Schultz left Starbucks soon after to found his own espresso chain, Il Giornale, and its early success led him to acquire Starbucks and merge the two companies. In “Pour Your Heart Into It,” Schultz said that a barista “on his own” successfully worked to decertify the union for Starbucks retail workers.
“When so many of our people supported decertification, it was a sign to me that they were beginning to believe I would do what I had promised,” he wrote. “Their distrust was beginning to dissipate and their morale was rising.”
But employees who worked for Starbucks at the time and then-union representatives have pushed back against that narrative. In a 2019 Politico article tied to Schultz’s political hopes, Dave Schmitz, the organizing director for the local United Food and Commercial Workers Union in the 1980s, said that Starbucks filed the decertification petition.

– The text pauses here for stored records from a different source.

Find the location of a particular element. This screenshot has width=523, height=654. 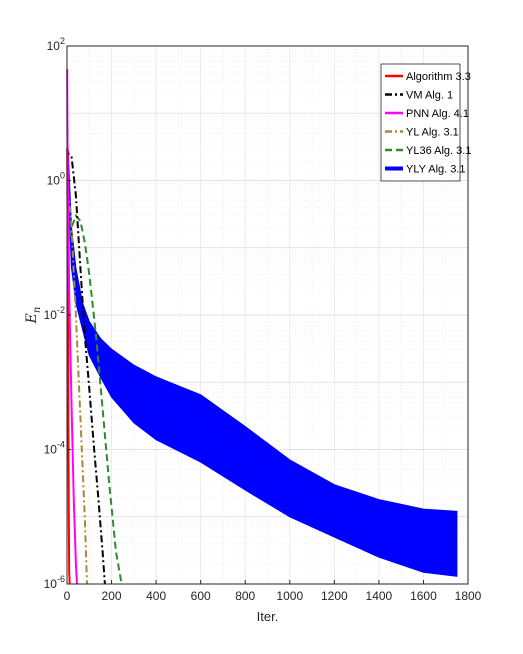

x-tick-label: 200 is located at coordinates (112, 596).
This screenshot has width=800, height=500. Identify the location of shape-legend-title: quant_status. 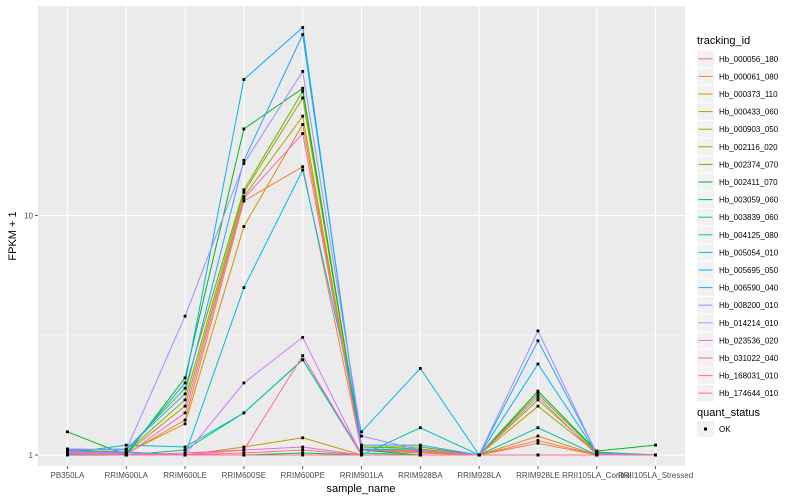
(728, 413).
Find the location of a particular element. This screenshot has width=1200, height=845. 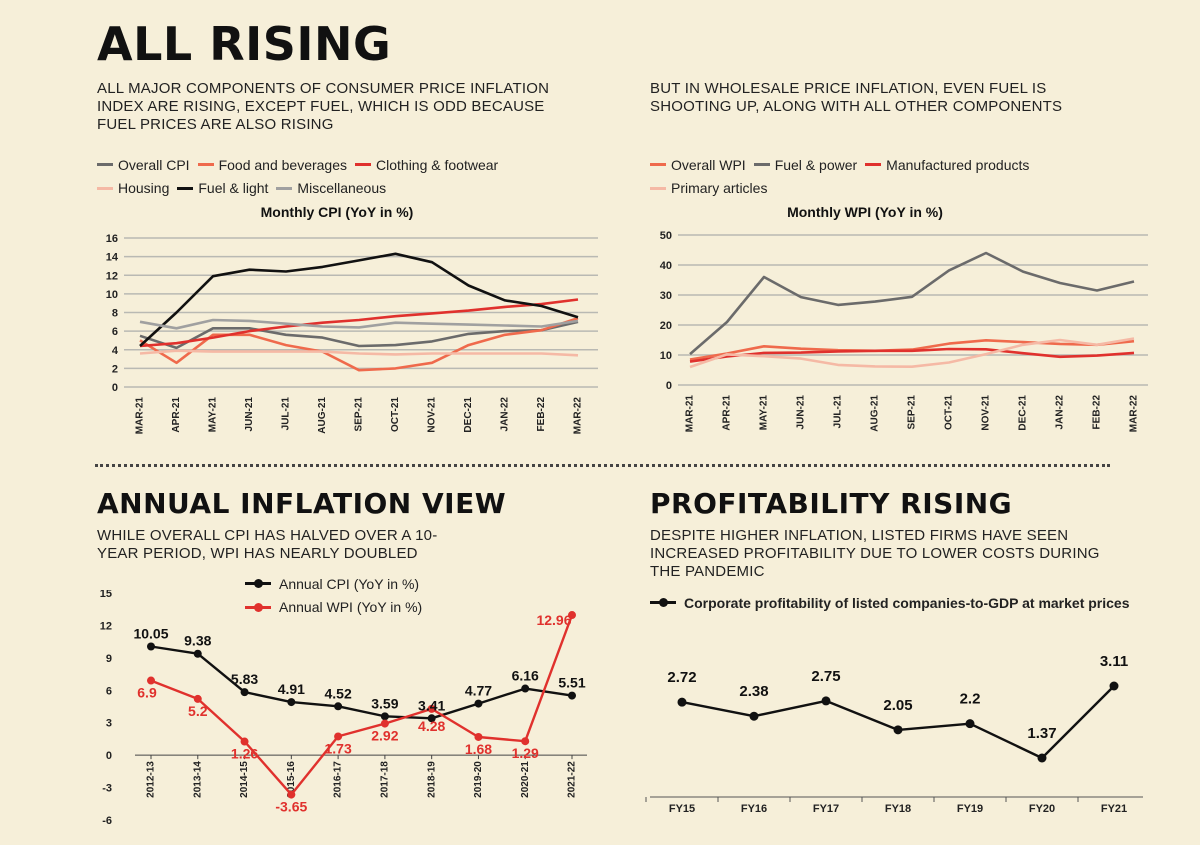

wpi-chart-title: Monthly WPI (YoY in %) is located at coordinates (865, 212).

At the time, Schultz did not respond to requests for comment about the Politico report.
On top of that, Schultz often painted the coffee chain’s benefits, like health coverage for part-time workers, as his own idea as part of a broader belief that treating employees well will benefit the company as a whole. According to Politico’s reporting, those benefits were part of the union’s contract with Starbucks.
“I was convinced that under my leadership, employees would come to realize that I would listen to their concerns. If they had faith in me and my motives, they wouldn’t need a union,” Schultz wrote.
Schultz would step down as CEO of the company in 2000 before returning for another stint in 2008 as the financial crisis upended Starbucks’ business. While he served as chief global strategist in the interim, baristas in Manhattan tried to unionize. Starbucks successfully squashed the effort, but an NLRB judge ultimately ruled in 2008 that the company violated federal labor laws.
During his second stint as chief executive in 2016, Schultz reportedly called a California barista who circulated a union petition, successfully talking him out of organizing his fellow workers.
Two years later, Schultz stepped away from an active role in Starbucks. The following year, he publicly considered a presidential run as an independent centrist, but his potential candidacy failed to create enthusiasm.
The pandemic changed things
While Schultz was away, Starbucks and its baristas endured a pandemic that changed how many workers felt about their jobs and their own power. In August 2021, Starbucks workers in Buffalo filed a petition to unionize with the NLRB under Workers United.
Now as Schultz steps back into the spotlight, attitudes around unions have changed drastically. Gallup polling from September 2021 shows 68% of Americans approve of labor unions — the highest reading since a 71% approval rating in 1965.
Every union win at a Starbucks cafe drives more momentum for the union push, and other high-profile wins at Amazon and R.E.I. have further fueled the movement.
“[Starbucks and Amazon] think the old anti-union campaigns that have always worked in the past will also work this time, but I think they’re finding out in certain cases that it’s no longer true,” said Logan, the labor professor. “I don’t think either of these union campaigns would’ve succeeded two or three years ago, but something has changed.”